→ Excerpt to read:

=== Section Start ===

2 Why be multivariate?

The description of a given galaxy requires many observables, most of them derived from a spectrum. Usual classifications, often inspired by the Hubble tuning fork, use only a very few properties. Even if bivariate plots or correlations are clear and useful, they are incomplete. Worse, they are merely the projection onto a 2-D diagram of a multivariate parameter space. This projection is generally expected to increase the dispersion of the plot. Anyhow, it is difficult to represent many data with only bivariate plots, and any classification necessarily requires an arbitrary binning of one or several parameters.

Multivariate analyses are still not much used in astrophysics. One basic tool, the Principal Component Analysis, is relatively well-known (e.g. Cabanac et al., 2002; Recio-Blanco et al., 2006), but this is not a clustering tool in itself. A very few attempts to apply multivariate clustering methods have been made very recently (Chattopadhyay and Chattopadhyay, 2006, 2007; Chattopadhyay et al., 2007, 2008, 2009a, 2009b; Fraix-Burnet et al., 2009, 2010). Sophisticated statistical tools are used in some areas of astrophysics and are developing steadily, but multivariate analysis and clustering techniques have not much penetrated the community. It is true that the interpretation of the results are not always easy.

3 Why be evolutive?

=== Section End ===

→ Entries provided:
=== Section Start ===

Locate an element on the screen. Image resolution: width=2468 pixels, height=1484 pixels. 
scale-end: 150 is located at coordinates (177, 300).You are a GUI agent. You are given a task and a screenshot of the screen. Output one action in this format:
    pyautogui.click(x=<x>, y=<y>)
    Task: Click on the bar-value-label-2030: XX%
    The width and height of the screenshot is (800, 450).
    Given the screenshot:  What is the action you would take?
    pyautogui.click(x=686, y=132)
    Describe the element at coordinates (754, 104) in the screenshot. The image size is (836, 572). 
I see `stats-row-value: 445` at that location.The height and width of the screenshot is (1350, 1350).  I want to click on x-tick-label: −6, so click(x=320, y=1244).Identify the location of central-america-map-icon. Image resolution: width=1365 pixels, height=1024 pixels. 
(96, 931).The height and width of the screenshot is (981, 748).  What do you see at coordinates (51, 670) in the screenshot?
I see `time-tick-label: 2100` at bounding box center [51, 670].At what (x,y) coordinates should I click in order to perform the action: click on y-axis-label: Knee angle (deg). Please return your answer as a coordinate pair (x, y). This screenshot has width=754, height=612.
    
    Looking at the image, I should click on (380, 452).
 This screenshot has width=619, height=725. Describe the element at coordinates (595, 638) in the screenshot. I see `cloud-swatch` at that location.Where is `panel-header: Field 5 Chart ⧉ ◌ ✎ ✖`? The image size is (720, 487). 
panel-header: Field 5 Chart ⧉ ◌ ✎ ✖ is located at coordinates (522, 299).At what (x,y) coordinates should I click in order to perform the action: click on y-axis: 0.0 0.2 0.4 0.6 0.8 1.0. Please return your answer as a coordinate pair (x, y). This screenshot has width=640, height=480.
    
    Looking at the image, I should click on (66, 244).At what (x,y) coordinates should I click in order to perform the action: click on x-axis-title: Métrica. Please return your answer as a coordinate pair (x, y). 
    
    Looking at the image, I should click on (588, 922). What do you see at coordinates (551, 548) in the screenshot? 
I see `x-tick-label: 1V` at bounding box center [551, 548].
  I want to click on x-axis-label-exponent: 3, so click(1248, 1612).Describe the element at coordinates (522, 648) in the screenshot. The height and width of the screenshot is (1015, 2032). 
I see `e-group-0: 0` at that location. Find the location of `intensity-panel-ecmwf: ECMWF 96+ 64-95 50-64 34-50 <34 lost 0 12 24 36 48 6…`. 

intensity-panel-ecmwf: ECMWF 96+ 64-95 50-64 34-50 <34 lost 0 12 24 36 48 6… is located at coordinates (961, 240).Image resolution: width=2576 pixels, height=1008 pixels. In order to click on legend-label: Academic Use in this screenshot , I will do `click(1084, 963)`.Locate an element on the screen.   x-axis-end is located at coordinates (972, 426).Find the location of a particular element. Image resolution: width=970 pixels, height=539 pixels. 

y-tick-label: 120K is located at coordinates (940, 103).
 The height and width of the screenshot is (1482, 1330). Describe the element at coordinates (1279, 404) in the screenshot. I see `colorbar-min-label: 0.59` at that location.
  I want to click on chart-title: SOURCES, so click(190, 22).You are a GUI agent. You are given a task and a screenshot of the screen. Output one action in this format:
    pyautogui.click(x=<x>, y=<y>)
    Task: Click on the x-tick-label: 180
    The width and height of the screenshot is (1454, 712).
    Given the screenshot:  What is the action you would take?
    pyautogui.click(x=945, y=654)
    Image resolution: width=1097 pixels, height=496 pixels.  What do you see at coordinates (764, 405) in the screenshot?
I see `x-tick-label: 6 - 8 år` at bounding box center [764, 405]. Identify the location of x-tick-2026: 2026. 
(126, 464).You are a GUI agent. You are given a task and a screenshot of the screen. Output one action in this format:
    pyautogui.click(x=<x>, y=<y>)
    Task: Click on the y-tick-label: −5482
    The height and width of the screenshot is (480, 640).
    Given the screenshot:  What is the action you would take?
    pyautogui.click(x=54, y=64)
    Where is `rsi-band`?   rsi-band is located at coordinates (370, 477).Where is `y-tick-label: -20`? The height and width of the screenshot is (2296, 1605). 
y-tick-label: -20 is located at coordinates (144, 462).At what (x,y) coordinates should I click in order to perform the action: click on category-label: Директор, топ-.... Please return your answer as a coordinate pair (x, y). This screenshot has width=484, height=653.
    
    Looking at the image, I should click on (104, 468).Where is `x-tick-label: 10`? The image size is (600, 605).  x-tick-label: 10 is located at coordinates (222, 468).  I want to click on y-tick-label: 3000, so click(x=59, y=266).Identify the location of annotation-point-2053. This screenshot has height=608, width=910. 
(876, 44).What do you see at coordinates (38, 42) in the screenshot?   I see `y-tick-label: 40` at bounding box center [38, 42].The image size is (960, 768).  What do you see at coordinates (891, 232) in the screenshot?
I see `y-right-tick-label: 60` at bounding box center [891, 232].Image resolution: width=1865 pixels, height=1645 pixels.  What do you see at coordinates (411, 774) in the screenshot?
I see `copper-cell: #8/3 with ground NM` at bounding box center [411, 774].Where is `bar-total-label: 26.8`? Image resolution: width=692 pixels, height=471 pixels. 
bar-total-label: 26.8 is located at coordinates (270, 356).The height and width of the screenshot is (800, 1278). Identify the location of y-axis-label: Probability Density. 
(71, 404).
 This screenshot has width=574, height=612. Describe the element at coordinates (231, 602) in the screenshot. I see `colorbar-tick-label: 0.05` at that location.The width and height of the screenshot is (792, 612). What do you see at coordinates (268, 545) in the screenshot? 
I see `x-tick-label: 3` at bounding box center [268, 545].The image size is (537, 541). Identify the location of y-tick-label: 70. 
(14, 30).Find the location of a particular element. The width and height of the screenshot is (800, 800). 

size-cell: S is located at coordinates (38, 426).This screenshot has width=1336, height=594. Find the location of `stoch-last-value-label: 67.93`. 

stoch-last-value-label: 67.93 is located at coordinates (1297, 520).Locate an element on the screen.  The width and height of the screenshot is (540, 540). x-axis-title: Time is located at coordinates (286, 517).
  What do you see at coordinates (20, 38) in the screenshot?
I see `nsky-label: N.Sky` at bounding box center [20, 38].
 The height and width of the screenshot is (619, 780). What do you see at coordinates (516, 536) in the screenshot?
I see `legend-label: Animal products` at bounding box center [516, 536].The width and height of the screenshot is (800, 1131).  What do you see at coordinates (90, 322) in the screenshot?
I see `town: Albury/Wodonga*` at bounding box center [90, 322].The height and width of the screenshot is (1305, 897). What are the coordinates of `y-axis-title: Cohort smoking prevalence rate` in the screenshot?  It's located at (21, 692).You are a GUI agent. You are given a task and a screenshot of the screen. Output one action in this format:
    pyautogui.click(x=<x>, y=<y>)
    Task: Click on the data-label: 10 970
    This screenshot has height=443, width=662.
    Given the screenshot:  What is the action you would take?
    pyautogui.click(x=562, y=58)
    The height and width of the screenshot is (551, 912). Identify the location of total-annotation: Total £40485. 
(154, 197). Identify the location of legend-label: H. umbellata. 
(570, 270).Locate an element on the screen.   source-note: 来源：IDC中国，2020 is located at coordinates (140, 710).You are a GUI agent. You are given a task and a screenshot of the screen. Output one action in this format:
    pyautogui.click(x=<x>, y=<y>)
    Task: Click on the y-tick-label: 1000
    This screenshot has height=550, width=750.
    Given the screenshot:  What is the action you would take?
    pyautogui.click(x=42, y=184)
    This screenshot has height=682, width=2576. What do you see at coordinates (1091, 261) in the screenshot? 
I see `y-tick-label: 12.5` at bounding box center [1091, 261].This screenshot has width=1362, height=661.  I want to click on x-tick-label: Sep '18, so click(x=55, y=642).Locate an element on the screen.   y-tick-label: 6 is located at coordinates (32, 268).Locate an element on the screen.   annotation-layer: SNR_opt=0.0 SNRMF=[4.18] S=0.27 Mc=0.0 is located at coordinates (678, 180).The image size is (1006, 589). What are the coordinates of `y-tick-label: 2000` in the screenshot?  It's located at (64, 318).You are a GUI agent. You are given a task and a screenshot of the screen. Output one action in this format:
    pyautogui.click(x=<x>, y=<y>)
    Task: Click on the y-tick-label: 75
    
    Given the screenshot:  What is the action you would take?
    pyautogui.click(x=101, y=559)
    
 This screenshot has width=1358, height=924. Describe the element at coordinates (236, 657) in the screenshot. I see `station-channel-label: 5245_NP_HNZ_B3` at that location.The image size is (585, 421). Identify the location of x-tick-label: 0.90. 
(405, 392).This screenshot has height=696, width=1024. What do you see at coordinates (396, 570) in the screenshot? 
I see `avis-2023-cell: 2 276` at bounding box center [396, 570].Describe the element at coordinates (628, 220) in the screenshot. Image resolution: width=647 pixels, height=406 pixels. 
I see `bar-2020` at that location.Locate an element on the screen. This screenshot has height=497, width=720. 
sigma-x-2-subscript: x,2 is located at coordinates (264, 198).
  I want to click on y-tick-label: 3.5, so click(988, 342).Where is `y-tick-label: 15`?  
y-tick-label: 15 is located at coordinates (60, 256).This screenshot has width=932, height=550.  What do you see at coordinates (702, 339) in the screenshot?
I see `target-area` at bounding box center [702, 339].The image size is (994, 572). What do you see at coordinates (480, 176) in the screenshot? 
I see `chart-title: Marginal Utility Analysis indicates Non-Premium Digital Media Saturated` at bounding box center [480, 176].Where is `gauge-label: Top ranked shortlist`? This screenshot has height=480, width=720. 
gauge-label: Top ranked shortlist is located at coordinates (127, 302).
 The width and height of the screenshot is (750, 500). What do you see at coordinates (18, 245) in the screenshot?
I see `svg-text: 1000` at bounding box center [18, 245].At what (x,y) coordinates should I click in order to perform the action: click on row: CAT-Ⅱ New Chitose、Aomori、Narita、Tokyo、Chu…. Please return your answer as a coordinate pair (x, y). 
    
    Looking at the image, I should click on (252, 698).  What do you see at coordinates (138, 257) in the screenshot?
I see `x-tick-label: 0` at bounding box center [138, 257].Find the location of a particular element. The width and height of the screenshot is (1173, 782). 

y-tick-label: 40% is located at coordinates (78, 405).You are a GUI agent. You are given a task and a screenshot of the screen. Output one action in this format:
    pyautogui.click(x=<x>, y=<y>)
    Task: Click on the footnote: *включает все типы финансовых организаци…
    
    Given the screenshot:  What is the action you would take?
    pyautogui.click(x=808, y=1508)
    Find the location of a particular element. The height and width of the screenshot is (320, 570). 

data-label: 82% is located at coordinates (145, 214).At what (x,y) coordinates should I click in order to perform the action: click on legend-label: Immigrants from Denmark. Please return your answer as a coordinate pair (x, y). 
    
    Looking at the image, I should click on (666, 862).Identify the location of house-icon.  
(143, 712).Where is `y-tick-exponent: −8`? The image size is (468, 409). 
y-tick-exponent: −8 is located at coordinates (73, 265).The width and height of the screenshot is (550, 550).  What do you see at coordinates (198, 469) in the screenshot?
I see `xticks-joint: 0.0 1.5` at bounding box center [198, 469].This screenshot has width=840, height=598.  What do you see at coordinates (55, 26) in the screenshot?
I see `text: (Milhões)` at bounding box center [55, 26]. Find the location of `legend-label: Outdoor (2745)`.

=== Section End ===

→ Task requirements:
1. According to the excerpt on multivariate galaxy analysis, what is Principal Component Analysis not in itself?
2. Summarize the excerpt on multivariate galaxy analysis in two sentences.
3. Carry on the excerpt on multivariate galaxy analysis from where it stops.

→ Task responses:
1. A clustering tool.

2. Describing a galaxy requires many observables, yet usual classifications use only a very few properties, and bivariate plots are incomplete projections of a multivariate parameter space that make it hard to represent many data and force arbitrary binning. Multivariate analyses are still not much used in astrophysics: Principal Component Analysis is relatively well-known but is not a clustering tool in itself, and only a very few attempts at multivariate clustering have been made very recently.

3.
Evolution, an unavoidable fact, is also not correctly taken into account in most classification methods. By mixing together objects at different stages of evolution, most of the physical significance and usefulness of a classification is lost. In practice, the evolution of galaxies is often limited to the evolution of the properties of the entire population as a function of redshift (Bell, 2005). Since environment (the expanding Universe) and galaxy properties are so much intricate, this kind of study is relevant to a first approximation. However, recent observations have revealed that galaxies of all kinds do not evolve perfectly in parallel, as illustrated for instance by the so-called downsizing effect which shows that large galaxies formed their stars earlier than small ones (e.g. Neistein et al., 2006). New observational instruments now bring multivariate information at different stages of evolution, and in various evolutive environments. In this multivariate context, we believe that the notion of ”evolution”, easy to understand for a single parameter, is advantageously replaced by ”diversification”.

The transformation of galaxies is a complex process (Fraix-Burnet et al., 2006b, c) that cannot be disentangled with only a very few observables. For instance, the elliptical shape of galaxy can be obtained through the monolithic collapse of a big cloud of gas, or by big mergers. To find which process has shaped a given galaxy, many observables are required. Only a multivariate and evolutive analysis can distinguish different histories.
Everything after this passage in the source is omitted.